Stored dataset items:
────────────────────

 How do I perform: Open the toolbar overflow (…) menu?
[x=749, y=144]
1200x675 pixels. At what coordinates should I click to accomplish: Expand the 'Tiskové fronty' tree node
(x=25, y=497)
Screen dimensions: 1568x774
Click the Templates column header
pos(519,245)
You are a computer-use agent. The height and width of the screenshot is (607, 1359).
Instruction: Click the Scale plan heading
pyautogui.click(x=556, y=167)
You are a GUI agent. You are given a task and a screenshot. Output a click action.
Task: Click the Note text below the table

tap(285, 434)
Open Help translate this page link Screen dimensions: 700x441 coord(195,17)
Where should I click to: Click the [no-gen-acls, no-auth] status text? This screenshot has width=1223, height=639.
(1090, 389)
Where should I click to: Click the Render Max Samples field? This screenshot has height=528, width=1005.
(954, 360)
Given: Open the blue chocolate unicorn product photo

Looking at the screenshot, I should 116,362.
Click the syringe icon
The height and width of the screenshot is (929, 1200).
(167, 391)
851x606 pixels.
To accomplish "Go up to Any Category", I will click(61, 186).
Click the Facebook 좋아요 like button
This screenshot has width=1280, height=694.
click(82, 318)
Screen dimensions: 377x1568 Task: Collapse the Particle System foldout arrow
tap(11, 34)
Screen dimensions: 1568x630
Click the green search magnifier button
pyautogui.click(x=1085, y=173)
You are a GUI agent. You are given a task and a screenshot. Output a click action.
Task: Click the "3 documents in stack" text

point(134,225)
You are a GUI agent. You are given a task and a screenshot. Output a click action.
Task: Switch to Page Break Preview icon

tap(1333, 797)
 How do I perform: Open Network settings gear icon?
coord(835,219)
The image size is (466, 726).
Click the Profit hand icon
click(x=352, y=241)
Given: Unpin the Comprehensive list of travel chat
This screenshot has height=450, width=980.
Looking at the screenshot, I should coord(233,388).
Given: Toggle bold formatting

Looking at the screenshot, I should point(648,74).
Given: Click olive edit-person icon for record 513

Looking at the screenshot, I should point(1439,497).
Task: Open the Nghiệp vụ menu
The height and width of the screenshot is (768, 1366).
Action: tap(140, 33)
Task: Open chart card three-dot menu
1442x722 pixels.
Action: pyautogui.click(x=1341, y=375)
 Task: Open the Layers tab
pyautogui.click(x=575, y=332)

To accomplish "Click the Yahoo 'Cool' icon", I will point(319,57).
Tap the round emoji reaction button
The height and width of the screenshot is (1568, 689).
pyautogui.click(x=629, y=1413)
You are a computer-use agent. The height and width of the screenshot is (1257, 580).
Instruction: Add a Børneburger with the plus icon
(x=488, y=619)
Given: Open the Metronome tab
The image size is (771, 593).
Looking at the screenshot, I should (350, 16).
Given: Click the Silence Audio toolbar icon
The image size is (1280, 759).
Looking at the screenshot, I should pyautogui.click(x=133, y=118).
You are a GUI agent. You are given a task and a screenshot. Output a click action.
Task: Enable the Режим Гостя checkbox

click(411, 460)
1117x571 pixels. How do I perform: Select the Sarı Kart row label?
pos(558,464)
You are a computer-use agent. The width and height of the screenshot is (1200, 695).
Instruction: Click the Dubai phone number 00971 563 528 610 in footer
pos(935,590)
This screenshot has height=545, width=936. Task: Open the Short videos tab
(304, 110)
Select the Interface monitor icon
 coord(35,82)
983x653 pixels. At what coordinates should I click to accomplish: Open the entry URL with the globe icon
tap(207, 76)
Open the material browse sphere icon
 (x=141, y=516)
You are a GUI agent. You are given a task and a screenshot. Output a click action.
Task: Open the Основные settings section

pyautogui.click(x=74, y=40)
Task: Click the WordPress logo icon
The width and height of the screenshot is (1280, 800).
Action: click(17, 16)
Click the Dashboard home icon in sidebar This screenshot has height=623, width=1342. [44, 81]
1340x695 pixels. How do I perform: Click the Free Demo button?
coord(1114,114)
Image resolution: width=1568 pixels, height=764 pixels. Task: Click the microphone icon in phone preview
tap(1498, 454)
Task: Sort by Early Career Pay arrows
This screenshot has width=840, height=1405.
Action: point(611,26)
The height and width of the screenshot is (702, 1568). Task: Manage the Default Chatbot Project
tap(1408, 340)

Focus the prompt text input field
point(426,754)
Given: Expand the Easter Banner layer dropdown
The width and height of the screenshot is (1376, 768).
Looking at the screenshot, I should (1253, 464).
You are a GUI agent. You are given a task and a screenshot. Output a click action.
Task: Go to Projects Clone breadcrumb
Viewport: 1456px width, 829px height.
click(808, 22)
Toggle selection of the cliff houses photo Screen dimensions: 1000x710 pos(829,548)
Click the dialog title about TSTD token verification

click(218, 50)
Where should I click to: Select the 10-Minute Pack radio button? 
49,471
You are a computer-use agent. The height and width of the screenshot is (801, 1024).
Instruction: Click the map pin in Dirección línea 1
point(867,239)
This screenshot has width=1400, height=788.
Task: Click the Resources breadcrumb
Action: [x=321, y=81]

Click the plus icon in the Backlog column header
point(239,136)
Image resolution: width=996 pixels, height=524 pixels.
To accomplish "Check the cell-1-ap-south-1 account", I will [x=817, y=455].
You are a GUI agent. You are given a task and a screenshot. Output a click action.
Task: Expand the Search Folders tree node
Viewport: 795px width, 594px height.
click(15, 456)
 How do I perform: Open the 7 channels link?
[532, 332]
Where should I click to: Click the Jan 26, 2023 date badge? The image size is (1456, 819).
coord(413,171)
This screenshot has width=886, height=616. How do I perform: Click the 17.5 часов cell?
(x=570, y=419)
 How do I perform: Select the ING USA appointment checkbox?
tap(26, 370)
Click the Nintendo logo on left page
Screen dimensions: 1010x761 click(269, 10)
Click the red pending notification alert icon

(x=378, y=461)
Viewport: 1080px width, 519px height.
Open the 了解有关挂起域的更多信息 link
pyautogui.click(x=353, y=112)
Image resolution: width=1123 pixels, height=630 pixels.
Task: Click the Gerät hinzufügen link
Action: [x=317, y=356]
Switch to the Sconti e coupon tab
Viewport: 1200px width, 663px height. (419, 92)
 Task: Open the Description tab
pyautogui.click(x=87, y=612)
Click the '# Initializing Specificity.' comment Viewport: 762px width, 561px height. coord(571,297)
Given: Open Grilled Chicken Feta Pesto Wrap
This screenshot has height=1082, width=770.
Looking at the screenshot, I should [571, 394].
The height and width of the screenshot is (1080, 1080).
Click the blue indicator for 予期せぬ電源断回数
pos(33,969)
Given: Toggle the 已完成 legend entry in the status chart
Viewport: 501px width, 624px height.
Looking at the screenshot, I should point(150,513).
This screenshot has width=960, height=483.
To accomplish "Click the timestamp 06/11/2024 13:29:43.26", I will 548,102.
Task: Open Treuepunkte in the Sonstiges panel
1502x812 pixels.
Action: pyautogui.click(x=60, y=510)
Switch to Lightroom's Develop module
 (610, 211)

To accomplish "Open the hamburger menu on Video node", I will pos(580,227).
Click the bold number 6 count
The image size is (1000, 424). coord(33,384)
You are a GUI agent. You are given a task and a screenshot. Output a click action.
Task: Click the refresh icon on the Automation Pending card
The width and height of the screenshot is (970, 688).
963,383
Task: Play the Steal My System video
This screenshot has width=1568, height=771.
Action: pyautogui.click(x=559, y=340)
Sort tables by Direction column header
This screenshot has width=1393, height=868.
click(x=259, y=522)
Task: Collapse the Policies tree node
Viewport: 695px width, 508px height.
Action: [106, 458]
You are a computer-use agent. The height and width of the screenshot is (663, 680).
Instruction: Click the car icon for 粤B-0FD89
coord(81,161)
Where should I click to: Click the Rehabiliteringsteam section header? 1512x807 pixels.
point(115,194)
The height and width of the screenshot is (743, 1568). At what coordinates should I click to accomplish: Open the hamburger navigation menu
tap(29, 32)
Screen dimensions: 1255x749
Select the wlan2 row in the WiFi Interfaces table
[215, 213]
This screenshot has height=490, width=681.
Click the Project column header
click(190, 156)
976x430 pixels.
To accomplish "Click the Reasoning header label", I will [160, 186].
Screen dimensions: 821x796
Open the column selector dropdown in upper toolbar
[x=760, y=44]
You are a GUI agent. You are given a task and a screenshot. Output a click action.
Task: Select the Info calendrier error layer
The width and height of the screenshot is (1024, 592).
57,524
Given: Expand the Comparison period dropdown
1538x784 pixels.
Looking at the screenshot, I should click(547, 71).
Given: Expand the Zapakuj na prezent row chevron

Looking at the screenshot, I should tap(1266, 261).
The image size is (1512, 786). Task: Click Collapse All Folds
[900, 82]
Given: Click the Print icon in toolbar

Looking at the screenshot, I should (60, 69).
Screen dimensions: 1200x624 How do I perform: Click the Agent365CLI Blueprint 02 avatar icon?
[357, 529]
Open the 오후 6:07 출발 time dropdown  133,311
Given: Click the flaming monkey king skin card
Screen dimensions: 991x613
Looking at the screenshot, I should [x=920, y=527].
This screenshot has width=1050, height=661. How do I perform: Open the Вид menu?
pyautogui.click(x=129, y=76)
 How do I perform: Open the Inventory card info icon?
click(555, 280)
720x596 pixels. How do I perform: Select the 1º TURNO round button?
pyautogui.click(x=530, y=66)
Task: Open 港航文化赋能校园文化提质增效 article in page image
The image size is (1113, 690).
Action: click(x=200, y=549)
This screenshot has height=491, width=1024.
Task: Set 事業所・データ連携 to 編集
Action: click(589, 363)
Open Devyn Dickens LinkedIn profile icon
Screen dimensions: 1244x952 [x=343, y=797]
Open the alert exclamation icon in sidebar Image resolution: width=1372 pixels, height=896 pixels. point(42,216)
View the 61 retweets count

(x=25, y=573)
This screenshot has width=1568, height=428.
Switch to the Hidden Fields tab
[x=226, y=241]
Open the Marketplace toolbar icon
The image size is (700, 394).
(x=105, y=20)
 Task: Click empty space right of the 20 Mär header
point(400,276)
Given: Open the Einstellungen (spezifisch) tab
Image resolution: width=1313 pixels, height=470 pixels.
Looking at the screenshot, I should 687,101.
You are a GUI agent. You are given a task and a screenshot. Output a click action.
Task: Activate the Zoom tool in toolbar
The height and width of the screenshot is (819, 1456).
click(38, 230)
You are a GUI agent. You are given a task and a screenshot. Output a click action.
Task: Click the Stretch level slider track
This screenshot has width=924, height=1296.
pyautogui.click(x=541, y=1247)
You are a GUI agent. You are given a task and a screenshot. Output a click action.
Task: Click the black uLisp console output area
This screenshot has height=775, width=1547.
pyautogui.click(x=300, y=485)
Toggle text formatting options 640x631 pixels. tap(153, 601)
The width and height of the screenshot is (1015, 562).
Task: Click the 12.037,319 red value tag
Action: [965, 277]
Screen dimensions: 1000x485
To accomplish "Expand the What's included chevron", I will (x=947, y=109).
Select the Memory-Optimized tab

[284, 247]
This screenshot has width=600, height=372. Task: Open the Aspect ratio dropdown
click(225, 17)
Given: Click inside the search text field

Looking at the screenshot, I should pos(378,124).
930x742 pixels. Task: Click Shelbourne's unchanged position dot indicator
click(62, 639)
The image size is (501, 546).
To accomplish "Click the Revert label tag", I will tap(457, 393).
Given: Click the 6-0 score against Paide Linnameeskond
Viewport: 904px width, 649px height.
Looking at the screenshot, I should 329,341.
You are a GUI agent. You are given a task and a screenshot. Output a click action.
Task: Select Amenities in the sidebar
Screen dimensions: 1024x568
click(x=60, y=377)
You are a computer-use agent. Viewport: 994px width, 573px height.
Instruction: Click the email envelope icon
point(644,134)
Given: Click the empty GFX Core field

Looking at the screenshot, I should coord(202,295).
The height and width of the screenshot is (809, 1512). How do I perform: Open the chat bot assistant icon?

────────────────────

What to work on: Taking the lines above one at a time, give the number of them that contain the string "chart". Add nothing else.

Exercise response: 2